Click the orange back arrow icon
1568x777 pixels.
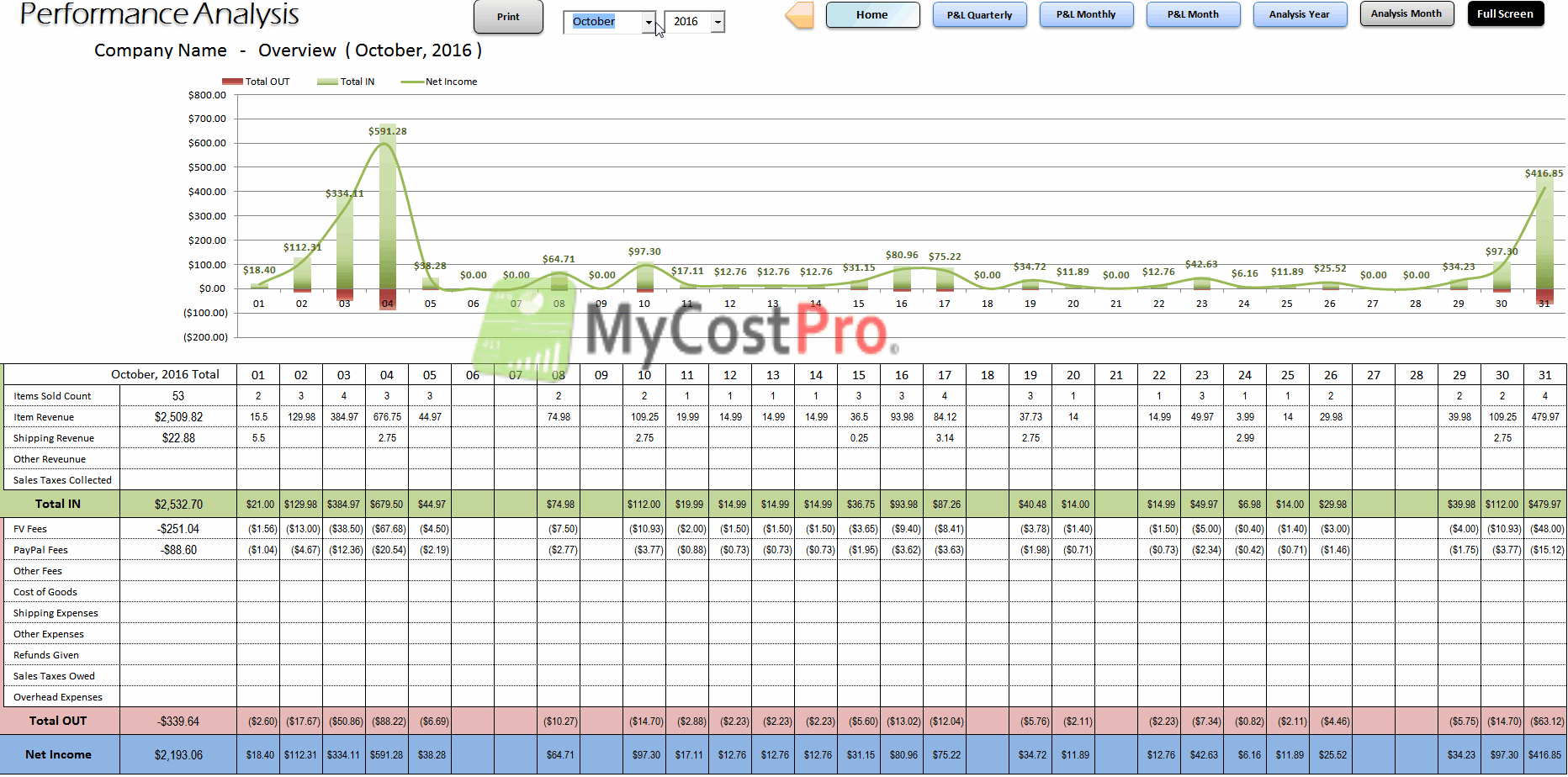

==

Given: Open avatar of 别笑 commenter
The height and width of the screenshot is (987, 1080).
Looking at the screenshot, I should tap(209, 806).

- Required work -
Scan the lines above for "Click the orange back arrow icon" and for "1568x777 pixels.". Repeat exactly the line holding each of them and every line in between.

- Answer box -
Click the orange back arrow icon
1568x777 pixels.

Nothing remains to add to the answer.